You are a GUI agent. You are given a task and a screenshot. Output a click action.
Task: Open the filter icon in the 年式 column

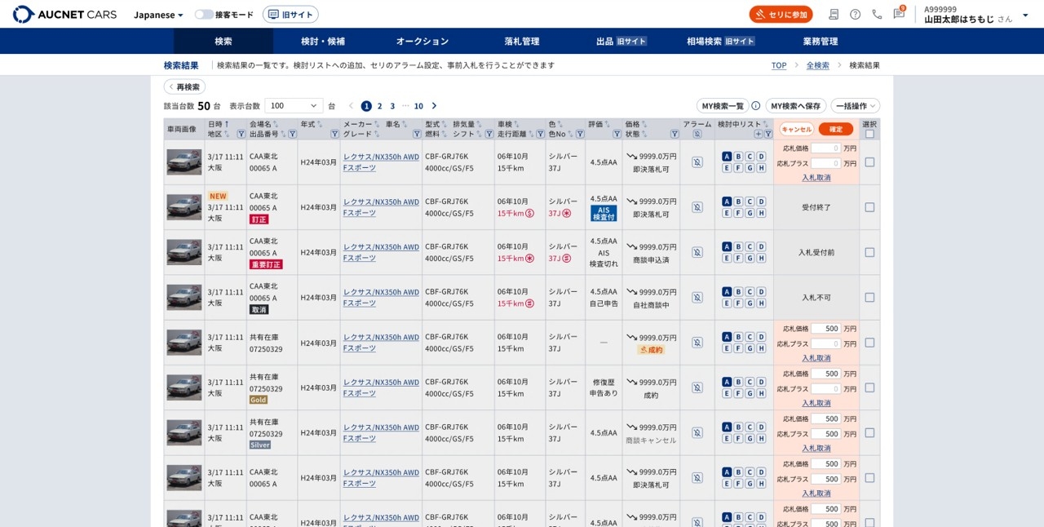click(334, 134)
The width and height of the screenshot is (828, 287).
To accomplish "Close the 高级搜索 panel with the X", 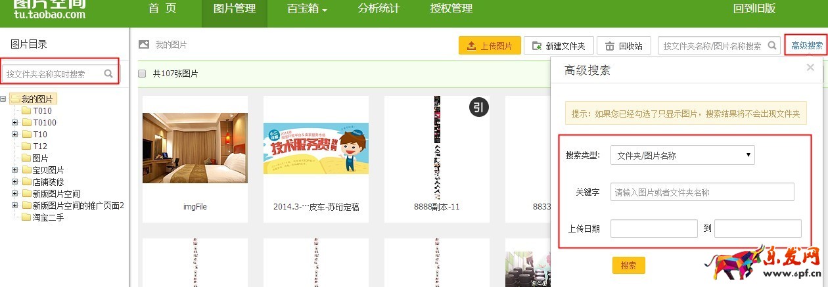I will click(x=810, y=67).
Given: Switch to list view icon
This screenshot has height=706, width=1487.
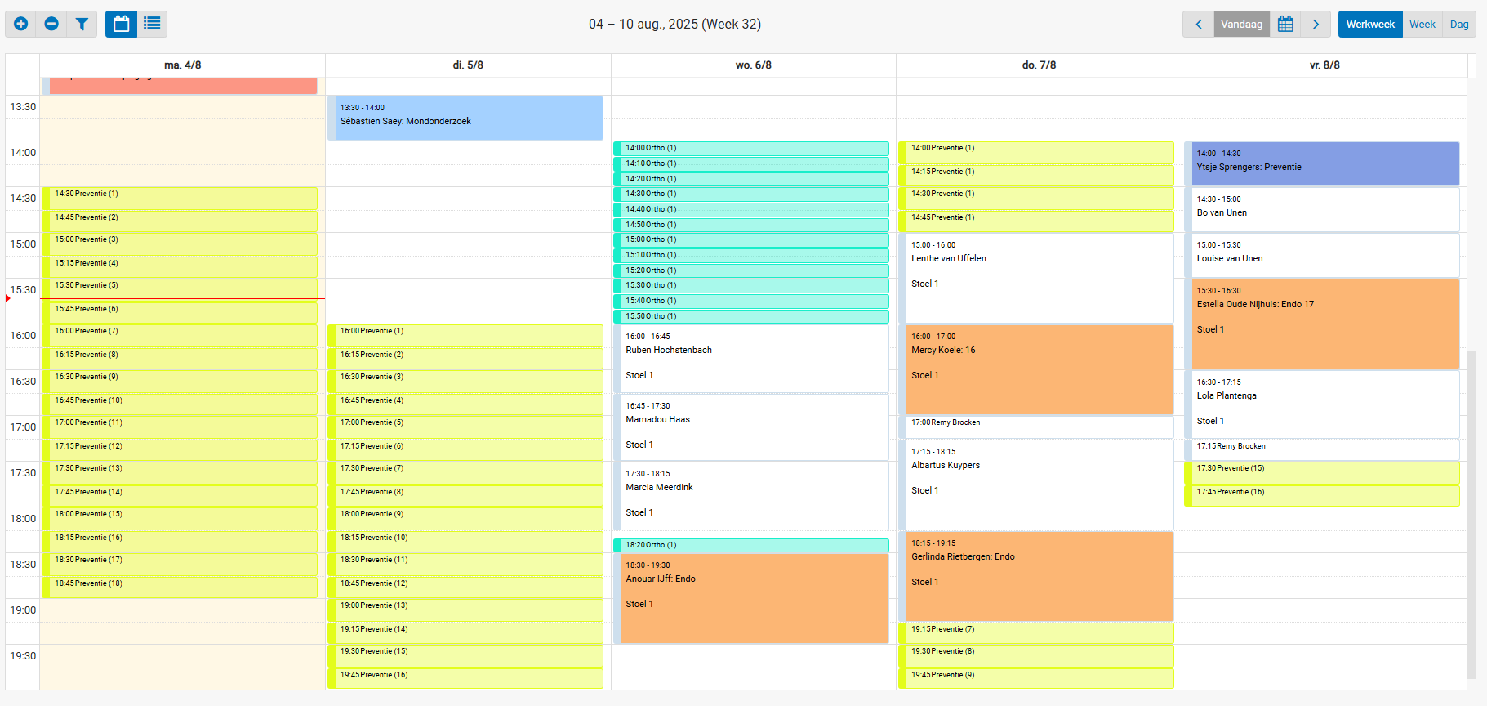Looking at the screenshot, I should [152, 24].
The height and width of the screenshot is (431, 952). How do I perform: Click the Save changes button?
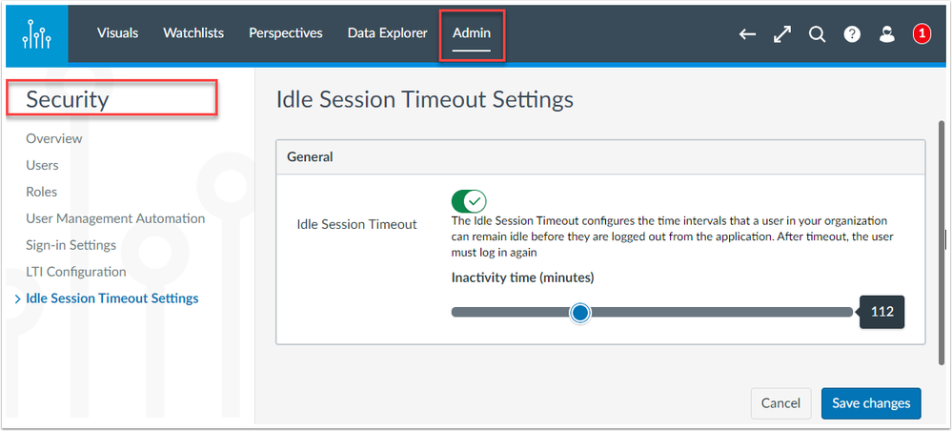click(x=871, y=403)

──────

* [Work required]
What you return must match, line for line, the records from the line containing "Given: Switch to list view icon" through their end, with both ends included and no pictures.

* [Written answer]
Given: Switch to list view icon
This screenshot has height=706, width=1487.
Looking at the screenshot, I should [152, 24].
The height and width of the screenshot is (431, 952). How do I perform: Click the Save changes button?
click(x=871, y=403)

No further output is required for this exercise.